Problema posto A: Quali persone sono indicate per nome nel testo sulla sparatoria contro i carabinieri? Elencale tutte.

━━━━━ Testo ━━━━━

Probabilmente è lui che ha bloccato l’ingresso di Preiti nella piazza. È stato ricoverato al San Giovanni, lo stesso ospedale dove viene portato l’attentatore. Luigi Preiti, dopo aver sparato all’impazzata, ha tentato la fuga ma è stato bloccato e steso a terra a pochi metri dal luogo dove ha fatto fuoco. Agli uomini che lo arrestano fa l’impressione di una persona gelida, che non perde la calma, chiede che gli vengano allentate le manette troppo strette. Disoccupato, da un paio d’anni era tornato a Rosarno, dai genitori pensionati. Prima viveva con la moglie a Predosa, in privincia di Alessandria.
Grande lavoratore, secondo lo zio, e titolare di una ditta edile che non ha più appalti, aveva visto cadere in pezzi la propria vita: le perdite ai videogiochi, la separazione, la disoccupazione. Ha raccontato tutto ai magistrati, il procuratore aggiunto Laviani e il pm di turno Antonella Nespola. Voleva «sparare ai politici» ma, ha aggiunto Laviani: «Visto che non li raggiungeva ha sparato ai carabinieri». Ha detto di essere «disperato ma non animato di un odio particolare», voleva «fare un gesto eclatante in una giornata particolare».
Era arrivato a Roma in treno sabato sera, durante il viaggio la Polfer ha controllato, fra Villa San Giovanni e Napoli, i suoi documenti senza rilevare nulla di particolare, Preiti è incensurato. Però ha ammesso di aver comprato la pistola al mercato nero, circa quattro anni fa ad Alessandria. Si fermato a dormire all’hotel Concordia, pochi passi a piedi da Montecitorio. Nella piazza deserta, dopo la sparatoria, la polizia scientifica semina i suoi segnalatori gialli, che indicano i punti dove sono caduti i proiettili. Colpi esplosi in serie, sei forse, che avrebbero potuto produrre una strage. Fra i carabinieri c’è chi confessa un sentimento di frustrazione: la rabbia sociale si rivolge contro di noi. Lungo le transenne si affollano turisti e cittadini che aspettano l’insediamento del governo.

━━━━━ Dati forniti ━━━━━

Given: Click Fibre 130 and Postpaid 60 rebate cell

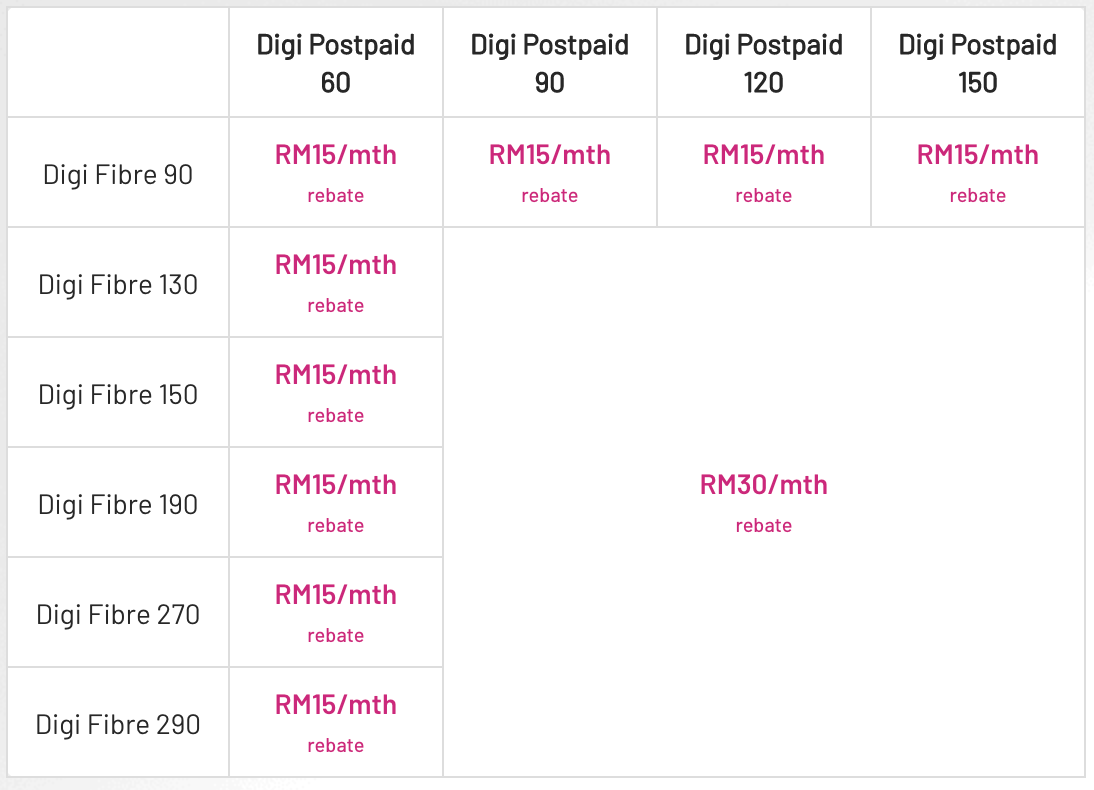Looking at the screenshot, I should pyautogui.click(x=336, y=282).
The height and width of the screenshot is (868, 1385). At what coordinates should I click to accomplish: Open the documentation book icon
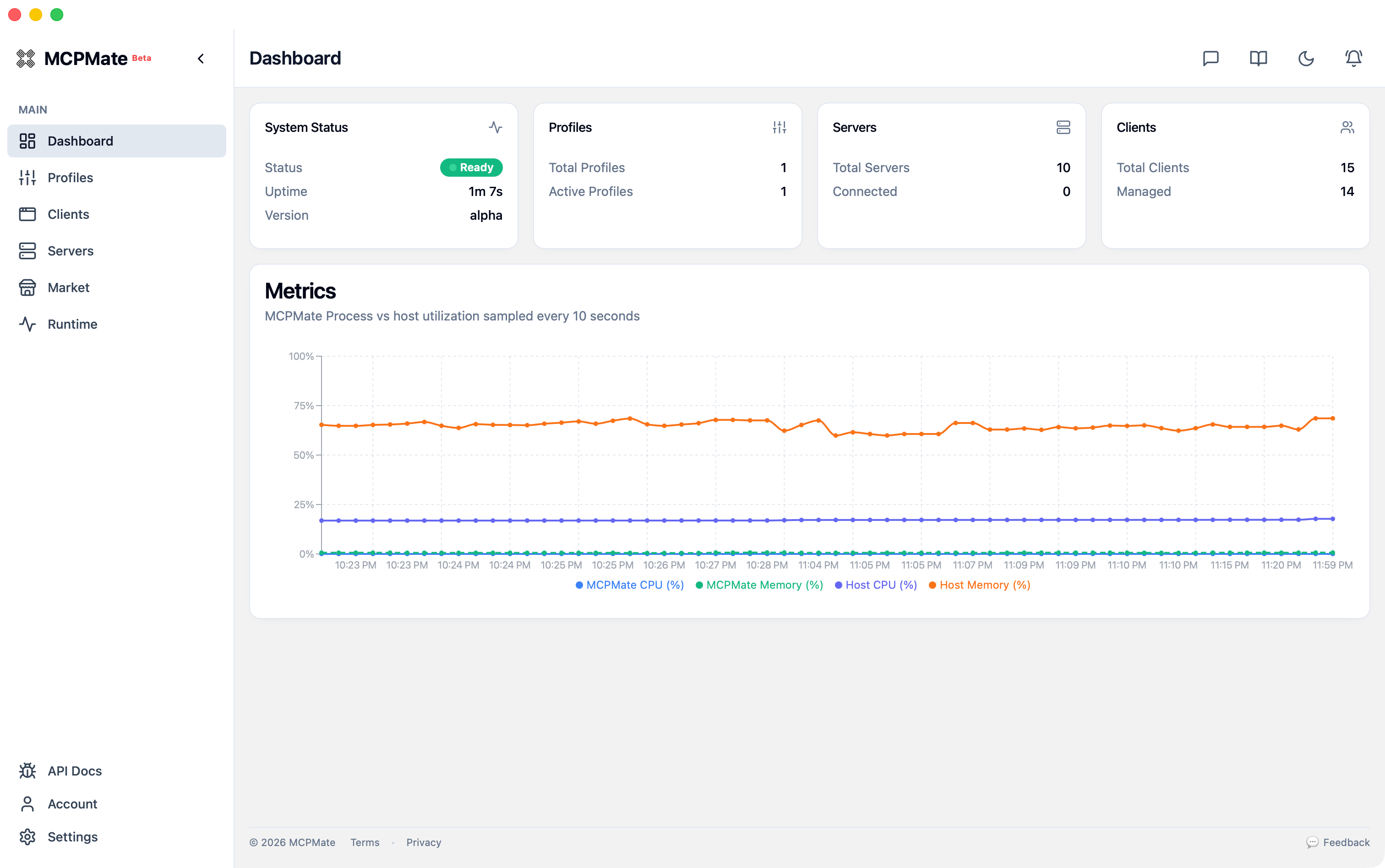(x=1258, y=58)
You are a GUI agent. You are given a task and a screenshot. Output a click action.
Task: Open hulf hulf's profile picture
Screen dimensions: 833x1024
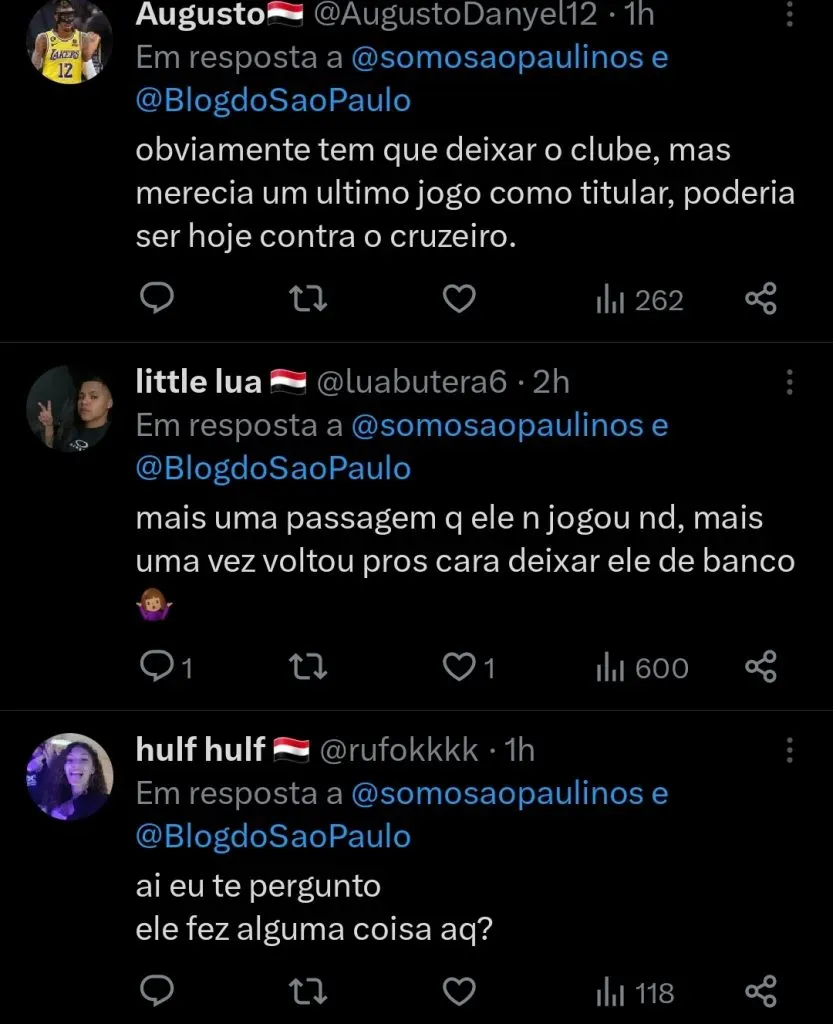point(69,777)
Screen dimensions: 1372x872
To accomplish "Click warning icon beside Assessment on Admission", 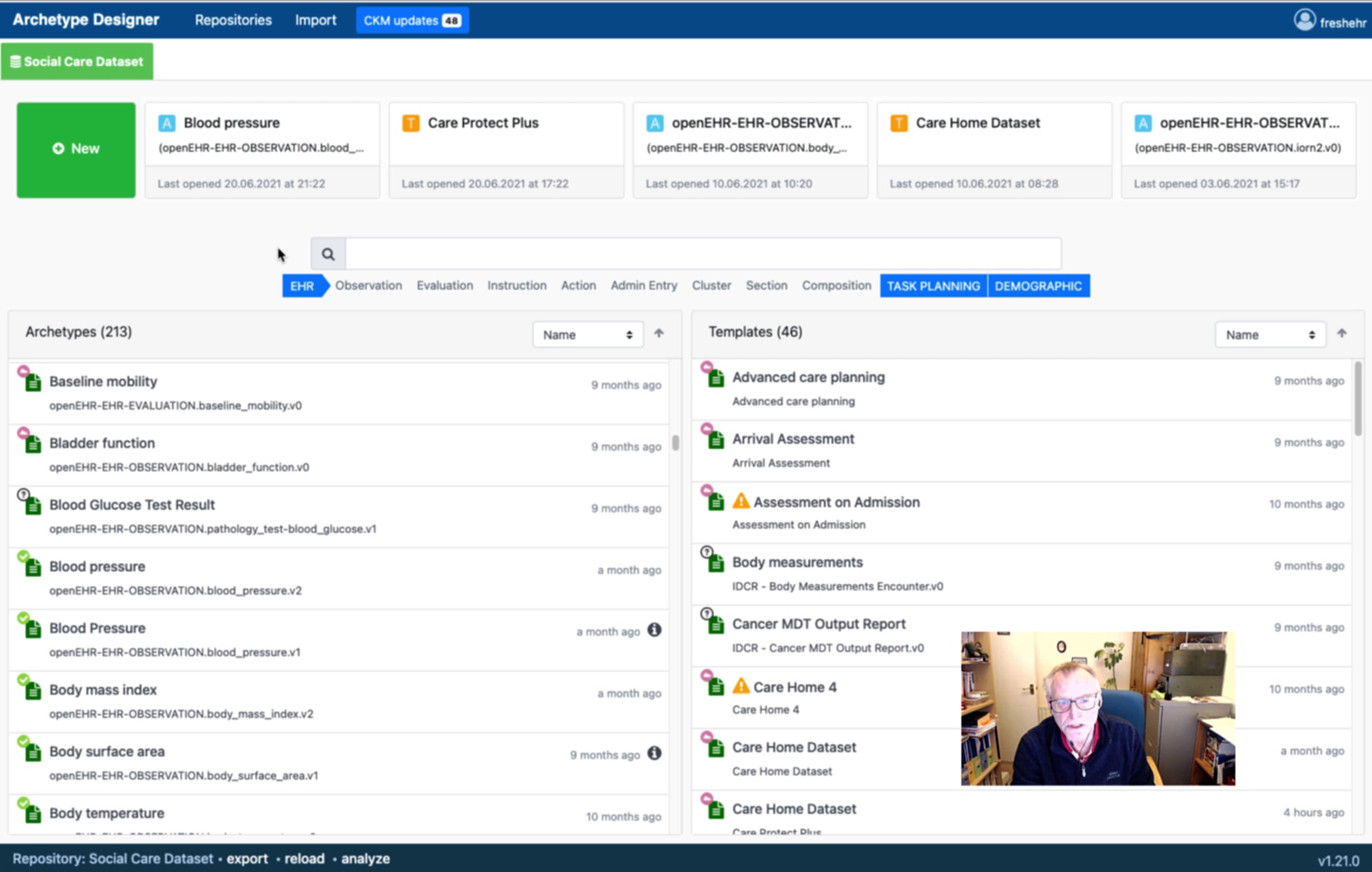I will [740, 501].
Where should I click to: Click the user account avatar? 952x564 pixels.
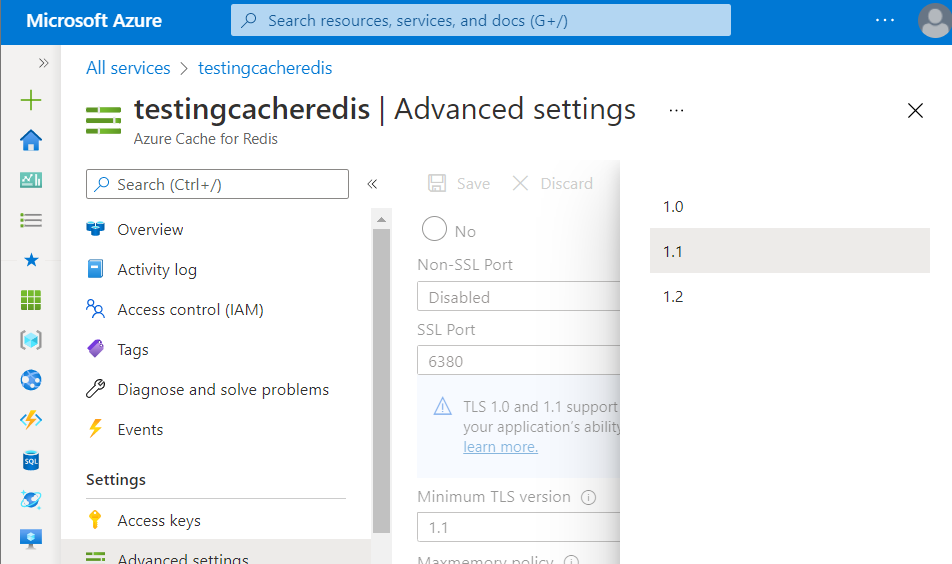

━━━━━

Problema posto B: Nei record, sostituisci "screenshot" con "screen capture" nelle righe comprese tra quella che contiene "The height and" e quella che contiene "point(69,777)", entrambe incluse, lasciando tutto il resto invariato. Riporta soltanto queste righe, senza le immagini.

Risposta corretta A:
- Luigi Preiti
- Laviani
- Antonella Nespola

Risposta corretta B:
The height and width of the screen capture is (868, 1385). At what coordinates should I click to accomplish: Open the documentation book icon
(x=1258, y=58)
You are a GUI agent. You are given a task and a screen capture. Output a click action.
Task: Open hulf hulf's profile picture
Screen dimensions: 833x1024
point(69,777)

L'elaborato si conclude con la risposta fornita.